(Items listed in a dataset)
• • • •
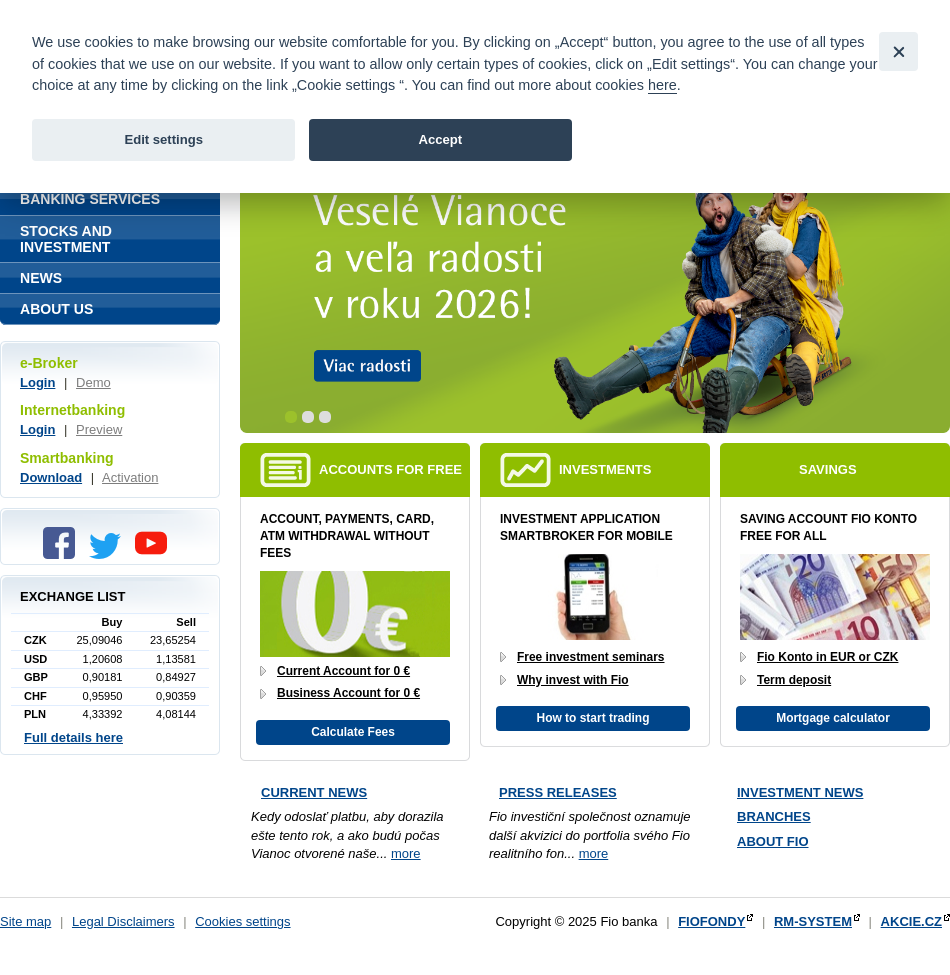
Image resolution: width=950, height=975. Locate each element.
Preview (99, 429)
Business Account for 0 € (348, 693)
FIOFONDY (711, 921)
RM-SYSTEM (813, 921)
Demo (93, 382)
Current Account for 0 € (343, 671)
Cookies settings (242, 921)
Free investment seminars (591, 657)
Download (51, 477)
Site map (25, 921)
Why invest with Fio (573, 680)
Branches (774, 816)
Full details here (73, 737)
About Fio (773, 841)
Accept (440, 139)
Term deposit (794, 680)
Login (37, 382)
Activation (130, 477)
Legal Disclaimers (123, 921)
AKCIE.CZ (911, 921)
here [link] (662, 85)
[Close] (898, 51)
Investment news (800, 792)
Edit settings (163, 139)
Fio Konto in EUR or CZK (827, 657)
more (406, 853)
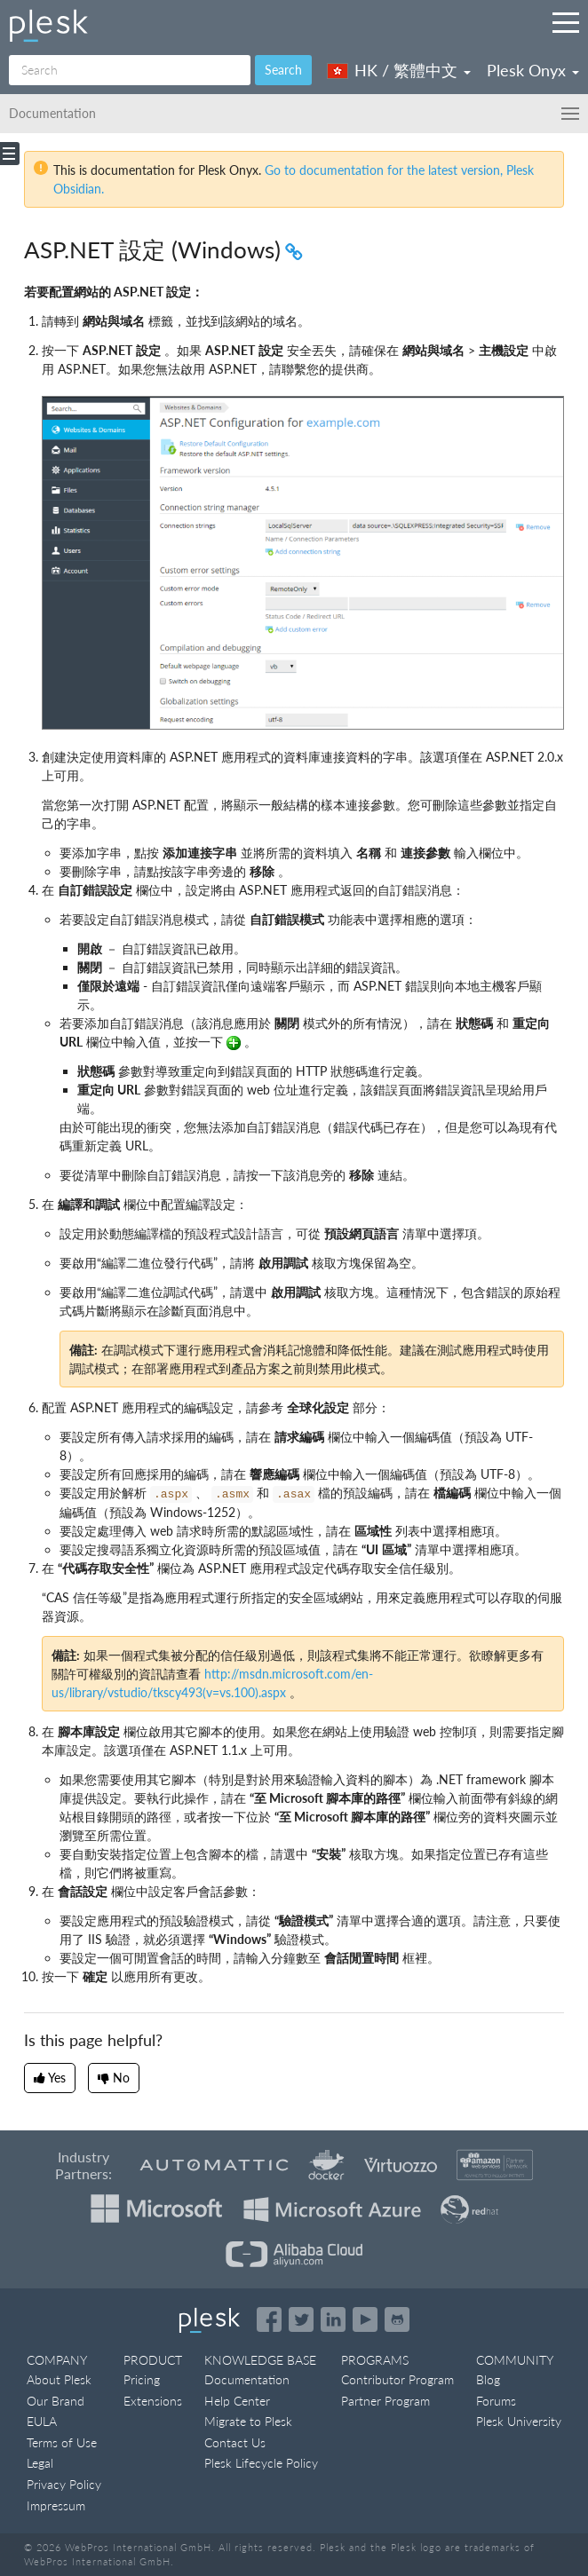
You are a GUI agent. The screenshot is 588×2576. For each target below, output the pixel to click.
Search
• • • •
GIVEN PROBLEM ->
Write out every line of the entries above as a numbered list, leaving out blank lines and the pictures.

THE RESULT ->
1. Image resolution: width=950, height=975. Locate each element.
2. Preview (99, 429)
3. Business Account for 0 € (348, 693)
4. FIOFONDY (711, 921)
5. RM-SYSTEM (813, 921)
6. Demo (93, 382)
7. Current Account for 0 € (343, 671)
8. Cookies settings (242, 921)
9. Free investment seminars (591, 657)
10. Download (51, 477)
11. Site map (25, 921)
12. Why invest with Fio (573, 680)
13. Branches (774, 816)
14. Full details here (73, 737)
15. About Fio (773, 841)
16. Accept (440, 139)
17. Term deposit (794, 680)
18. Login (37, 382)
19. Activation (130, 477)
20. Legal Disclaimers (123, 921)
21. AKCIE.CZ (911, 921)
22. here [link] (662, 85)
23. [Close] (898, 51)
24. Investment news (800, 792)
25. Edit settings (163, 139)
26. Fio Konto in EUR or CZK (827, 657)
27. more (406, 853)
28. You are a GUI agent. The screenshot is 588×2576. For each target below, output the pixel to click.
29. Search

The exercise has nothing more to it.